Como voy a explicarle a la bicicleta que estoy llorando mientras andamos. Como siempre, me ha sucedido por terca; y en la privacía total del andar, de pedalear, de mover las piernas arriba, abajo, de violentos movimientos que se sincronizan al andar de una privatización que comienza al respirar y termina en los pujidos de dolor, de las gotas que corren por la cara y los mocos que se agrandan con el pesado aíre agitado. El suelo se despliega de una manera gloriosa. Los baches que estaban ahí, siguen estando, pero de vuelta ya no están. Se está muy ocupado pensando en necedades como para cachar los baches horrendos. Agachándose y poniendo la mano izquierda solamente en el volante y la derecha en los ojos, necios ojos.
Como si se pudiese elegir los momentos para llorar, como si uno eligiera llorar mientras licua la salsa o se aguanta las lagrimas hasta que el microondas timbre. Uno no ve llover y decide salir a llorar, eso no es cierto.
Todos nos quedaremos solos, pero a mi me queda la bicicleta roja y los poderes extraordinarios del silencio. Me pongo a recordar tu hablar elegante, tu manía por la perfección, pero aún así usar tus pantalones rotos. Pero a mí, ahora, me hace llorar el perrito que ladra al ver la bici rodar. El señor que me explica la mala sincronización de los semáforos de la ciudad. La luz roja, la luz verde. La calle de Salamanca, el carro azul con la estampita de Radiohead. El haberme distraído y llegar hasta la calle de Oaxaca y tener que preguntar como llegar. Tu mirada desde la azotea, el hecho que leas esto y digas, ese del que habla, soy yo y no digas nada.

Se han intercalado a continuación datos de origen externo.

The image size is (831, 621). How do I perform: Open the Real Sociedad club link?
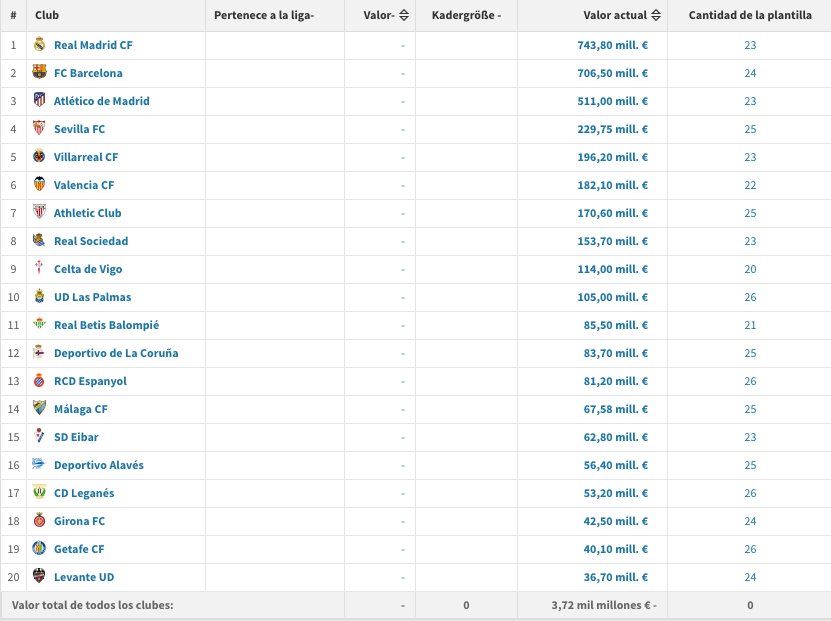91,241
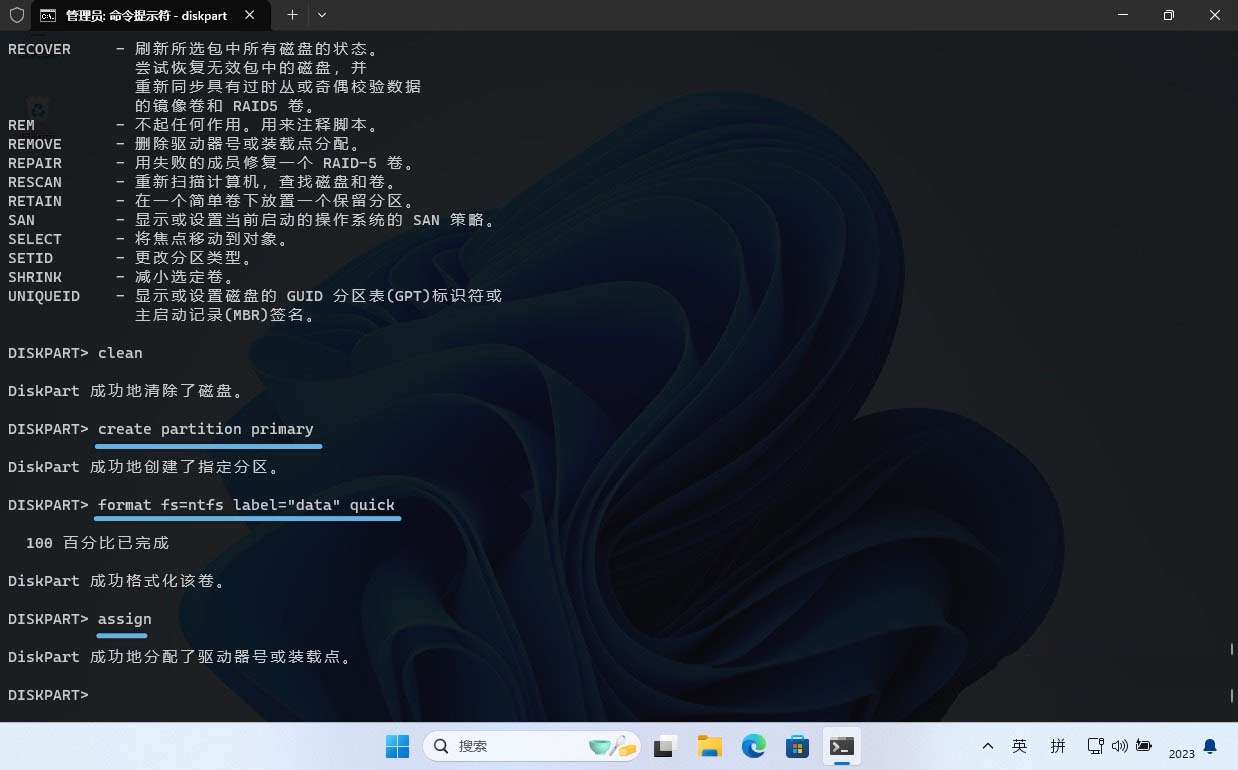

El aíre frío que tanto necesite durante el día caluroso, está noche, mi bicicleta lo proporciona y me seca la nariz, me levanta el pelo, se lleva mis decisiones que sé, están bien. Entonces llega el arrepentimiento, el querer retornar la bicicleta y decir “Te quiero, idiota, entiéndelo. Sé que todos dicen que no eres lo mejor, pero yo de una manera terca no lo siento así. Te quiero y tontamente asumiría mi papel de mujer ante ti si me lo permites. Quisiera tomar tu mano cada que sientes que todo va mal. Quisiera tener el derecho de bofetear a todos los que se atreven a hablar mal de ti. Entiéndelo, estoy dispuesta a sacar de ti, lo mejor que guardas y ante todo, cada vez que que digas, besos, al final de un mensaje, me los cumplas… Entiéndelo idiota”.
Y no obstante, no hay retorno, no hay palabras. Jamás las hubo, sólo bicicletas y actos poco propios. ¡Qué maravilla terrible y que horrible ser humano que prefiere pedalear que sincerarse! Suave recorrer de la cadena ante mi. Sonidos que los destruye el viento. Llorar, llorar, llorar. Pasar las calles, los ejes. Decidir dar vuelta donde no lo hay. Noche compartida entre mis pedales y yo. El ritmo del cuerpo imitando una canción cuando no la hay. Y después, silencio. Después del silencio, delirio.
Jamás abandonaré este objeto. Necesito toda la valentía del mundo para darme cuenta que ya voy lejos de mi casa, que veo la ventana del hogar pasar y no decido quedarme. Que ya pase varias colonias, pero la gama de silencios permanece. Calma y tranquilidad que evitan que me preocupe por el retorno no realizado. Delicia perderse en este objeto deseado. Mi cuerpo mudo. Sólo este objeto hace de mí, una viajera dedicada e incesante.
Recorro desiertos, olas, hechos irremediables, campos grandes y sobre todo ya no tengo ganas de sentirme pequeña. Un trance polvoreado de deseos, de volver a ser, de irme sin quedarme. Aprender a escribir sin porqués, encender lámparas sin miedo. Todo existe.
Podría ser tan fácil, indicarle al cuerpo a realizar actos que provoquen realizaciones como éstas. ¿Quién iba a decir qué un objeto me iba a llevar tan lejos? No obstante, hay que parar. Y es ahí donde se desprende nuevamente, la ausencia, el llanto, el no querer caminar jamás.
Empezar a caminar y culpar a ese objeto. ¡Es tú culpa! ¿Por qué tuve qué hacer eso? ¿Por qué tuve que despedirme así? Yo no quería irme en la bicicleta, no es cierto. Yo quería quedarme.
¿Cuál bici? ¿Cuál siniestro delirio? Además, entiéndelo. Cualquiera que vaya en bicicleta, jamás tendrá prisa.